● **Your assignment**
Please retype all of the following entries exactly.

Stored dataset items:
==================================================

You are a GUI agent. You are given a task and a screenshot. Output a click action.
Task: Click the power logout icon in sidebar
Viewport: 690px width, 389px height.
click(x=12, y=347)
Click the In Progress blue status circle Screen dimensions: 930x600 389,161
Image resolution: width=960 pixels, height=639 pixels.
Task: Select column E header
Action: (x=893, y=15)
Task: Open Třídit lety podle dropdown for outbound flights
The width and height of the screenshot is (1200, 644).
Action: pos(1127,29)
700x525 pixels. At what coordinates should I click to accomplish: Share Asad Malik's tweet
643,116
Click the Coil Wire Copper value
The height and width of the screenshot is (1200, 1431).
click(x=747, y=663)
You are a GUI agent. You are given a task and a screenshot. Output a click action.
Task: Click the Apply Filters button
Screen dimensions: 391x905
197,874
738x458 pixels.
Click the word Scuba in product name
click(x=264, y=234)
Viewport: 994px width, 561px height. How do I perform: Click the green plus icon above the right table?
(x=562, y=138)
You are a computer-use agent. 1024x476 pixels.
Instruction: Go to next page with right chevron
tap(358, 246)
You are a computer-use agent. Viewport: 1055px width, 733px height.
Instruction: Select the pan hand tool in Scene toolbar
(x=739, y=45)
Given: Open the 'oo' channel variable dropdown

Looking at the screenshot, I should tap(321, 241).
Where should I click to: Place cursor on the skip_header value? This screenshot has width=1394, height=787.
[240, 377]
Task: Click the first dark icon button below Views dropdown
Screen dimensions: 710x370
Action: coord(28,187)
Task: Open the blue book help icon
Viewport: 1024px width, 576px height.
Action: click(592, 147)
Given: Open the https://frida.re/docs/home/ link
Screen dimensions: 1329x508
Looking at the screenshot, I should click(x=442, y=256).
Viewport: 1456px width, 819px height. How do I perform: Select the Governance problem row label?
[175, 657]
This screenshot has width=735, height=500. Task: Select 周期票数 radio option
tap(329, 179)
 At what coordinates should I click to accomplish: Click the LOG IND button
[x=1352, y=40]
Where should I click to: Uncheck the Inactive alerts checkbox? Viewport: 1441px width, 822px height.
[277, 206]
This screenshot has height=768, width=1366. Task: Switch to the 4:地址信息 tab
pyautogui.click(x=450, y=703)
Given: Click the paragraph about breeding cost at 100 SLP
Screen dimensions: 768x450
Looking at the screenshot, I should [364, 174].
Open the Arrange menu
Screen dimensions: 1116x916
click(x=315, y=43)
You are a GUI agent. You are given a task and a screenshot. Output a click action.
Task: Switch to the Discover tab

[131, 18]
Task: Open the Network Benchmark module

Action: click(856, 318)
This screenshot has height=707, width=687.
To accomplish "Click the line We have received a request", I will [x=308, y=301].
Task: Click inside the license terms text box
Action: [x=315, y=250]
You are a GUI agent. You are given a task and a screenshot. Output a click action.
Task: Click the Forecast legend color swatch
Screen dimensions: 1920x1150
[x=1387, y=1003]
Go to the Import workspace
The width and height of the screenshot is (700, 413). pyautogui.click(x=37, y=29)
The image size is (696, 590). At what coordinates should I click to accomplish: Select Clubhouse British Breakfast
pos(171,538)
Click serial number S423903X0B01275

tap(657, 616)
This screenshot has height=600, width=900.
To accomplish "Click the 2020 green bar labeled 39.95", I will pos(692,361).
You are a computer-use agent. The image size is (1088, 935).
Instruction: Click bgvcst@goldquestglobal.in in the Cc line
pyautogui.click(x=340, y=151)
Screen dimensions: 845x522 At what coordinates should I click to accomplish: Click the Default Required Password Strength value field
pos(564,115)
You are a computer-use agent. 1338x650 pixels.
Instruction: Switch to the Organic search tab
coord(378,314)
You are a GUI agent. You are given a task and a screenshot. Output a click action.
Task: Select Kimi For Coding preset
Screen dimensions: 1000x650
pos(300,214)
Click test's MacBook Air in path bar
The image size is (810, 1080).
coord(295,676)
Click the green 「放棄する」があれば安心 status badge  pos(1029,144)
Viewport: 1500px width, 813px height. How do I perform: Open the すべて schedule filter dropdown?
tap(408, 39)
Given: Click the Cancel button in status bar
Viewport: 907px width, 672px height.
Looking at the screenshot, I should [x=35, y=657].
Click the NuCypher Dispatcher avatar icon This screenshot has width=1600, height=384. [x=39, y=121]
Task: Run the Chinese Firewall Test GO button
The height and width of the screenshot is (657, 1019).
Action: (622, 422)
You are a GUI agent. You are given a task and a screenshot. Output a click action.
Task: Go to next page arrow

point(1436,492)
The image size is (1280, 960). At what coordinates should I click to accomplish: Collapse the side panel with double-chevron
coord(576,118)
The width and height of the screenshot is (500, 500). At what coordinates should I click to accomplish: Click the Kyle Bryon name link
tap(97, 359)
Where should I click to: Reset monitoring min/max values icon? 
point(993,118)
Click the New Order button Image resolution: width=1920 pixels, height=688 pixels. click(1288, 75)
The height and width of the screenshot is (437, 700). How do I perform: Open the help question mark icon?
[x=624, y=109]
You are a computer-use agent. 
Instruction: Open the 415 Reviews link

==================================================

● **Task answer**
You are a GUI agent. You are given a task and a screenshot. Output a click action.
Task: Click the power logout icon in sidebar
Viewport: 690px width, 389px height.
click(x=12, y=347)
Click the In Progress blue status circle Screen dimensions: 930x600 389,161
Image resolution: width=960 pixels, height=639 pixels.
Task: Select column E header
Action: (x=893, y=15)
Task: Open Třídit lety podle dropdown for outbound flights
The width and height of the screenshot is (1200, 644).
Action: pos(1127,29)
700x525 pixels. At what coordinates should I click to accomplish: Share Asad Malik's tweet
643,116
Click the Coil Wire Copper value
The height and width of the screenshot is (1200, 1431).
click(x=747, y=663)
You are a GUI agent. You are given a task and a screenshot. Output a click action.
Task: Click the Apply Filters button
Screen dimensions: 391x905
197,874
738x458 pixels.
Click the word Scuba in product name
click(x=264, y=234)
Viewport: 994px width, 561px height. How do I perform: Click the green plus icon above the right table?
(x=562, y=138)
You are a computer-use agent. 1024x476 pixels.
Instruction: Go to next page with right chevron
tap(358, 246)
You are a computer-use agent. Viewport: 1055px width, 733px height.
Instruction: Select the pan hand tool in Scene toolbar
(x=739, y=45)
Given: Open the 'oo' channel variable dropdown

Looking at the screenshot, I should tap(321, 241).
Where should I click to: Place cursor on the skip_header value? This screenshot has width=1394, height=787.
[240, 377]
Task: Click the first dark icon button below Views dropdown
Screen dimensions: 710x370
Action: coord(28,187)
Task: Open the blue book help icon
Viewport: 1024px width, 576px height.
Action: click(592, 147)
Given: Open the https://frida.re/docs/home/ link
Screen dimensions: 1329x508
Looking at the screenshot, I should click(x=442, y=256).
Viewport: 1456px width, 819px height. How do I perform: Select the Governance problem row label?
[175, 657]
This screenshot has width=735, height=500. Task: Select 周期票数 radio option
tap(329, 179)
 At what coordinates should I click to accomplish: Click the LOG IND button
[x=1352, y=40]
Where should I click to: Uncheck the Inactive alerts checkbox? Viewport: 1441px width, 822px height.
[277, 206]
This screenshot has height=768, width=1366. Task: Switch to the 4:地址信息 tab
pyautogui.click(x=450, y=703)
Given: Click the paragraph about breeding cost at 100 SLP
Screen dimensions: 768x450
Looking at the screenshot, I should [364, 174].
Open the Arrange menu
Screen dimensions: 1116x916
click(x=315, y=43)
You are a GUI agent. You are given a task and a screenshot. Output a click action.
Task: Switch to the Discover tab

[131, 18]
Task: Open the Network Benchmark module

Action: click(856, 318)
This screenshot has height=707, width=687.
To accomplish "Click the line We have received a request", I will [x=308, y=301].
Task: Click inside the license terms text box
Action: [x=315, y=250]
You are a GUI agent. You are given a task and a screenshot. Output a click action.
Task: Click the Forecast legend color swatch
Screen dimensions: 1920x1150
[x=1387, y=1003]
Go to the Import workspace
The width and height of the screenshot is (700, 413). pyautogui.click(x=37, y=29)
The image size is (696, 590). At what coordinates should I click to accomplish: Select Clubhouse British Breakfast
pos(171,538)
Click serial number S423903X0B01275

tap(657, 616)
This screenshot has height=600, width=900.
To accomplish "Click the 2020 green bar labeled 39.95", I will pos(692,361).
You are a computer-use agent. The image size is (1088, 935).
Instruction: Click bgvcst@goldquestglobal.in in the Cc line
pyautogui.click(x=340, y=151)
Screen dimensions: 845x522 At what coordinates should I click to accomplish: Click the Default Required Password Strength value field
pos(564,115)
You are a computer-use agent. 1338x650 pixels.
Instruction: Switch to the Organic search tab
coord(378,314)
You are a GUI agent. You are given a task and a screenshot. Output a click action.
Task: Select Kimi For Coding preset
Screen dimensions: 1000x650
pos(300,214)
Click test's MacBook Air in path bar
The image size is (810, 1080).
coord(295,676)
Click the green 「放棄する」があれば安心 status badge  pos(1029,144)
Viewport: 1500px width, 813px height. How do I perform: Open the すべて schedule filter dropdown?
tap(408, 39)
Given: Click the Cancel button in status bar
Viewport: 907px width, 672px height.
Looking at the screenshot, I should [x=35, y=657].
Click the NuCypher Dispatcher avatar icon This screenshot has width=1600, height=384. [x=39, y=121]
Task: Run the Chinese Firewall Test GO button
The height and width of the screenshot is (657, 1019).
Action: (622, 422)
You are a GUI agent. You are given a task and a screenshot. Output a click action.
Task: Go to next page arrow

point(1436,492)
The image size is (1280, 960). At what coordinates should I click to accomplish: Collapse the side panel with double-chevron
coord(576,118)
The width and height of the screenshot is (500, 500). At what coordinates should I click to accomplish: Click the Kyle Bryon name link
tap(97, 359)
Where should I click to: Reset monitoring min/max values icon? 
point(993,118)
Click the New Order button Image resolution: width=1920 pixels, height=688 pixels. click(1288, 75)
The height and width of the screenshot is (437, 700). How do I perform: Open the help question mark icon?
[x=624, y=109]
You are a computer-use agent. 
Instruction: Open the 415 Reviews link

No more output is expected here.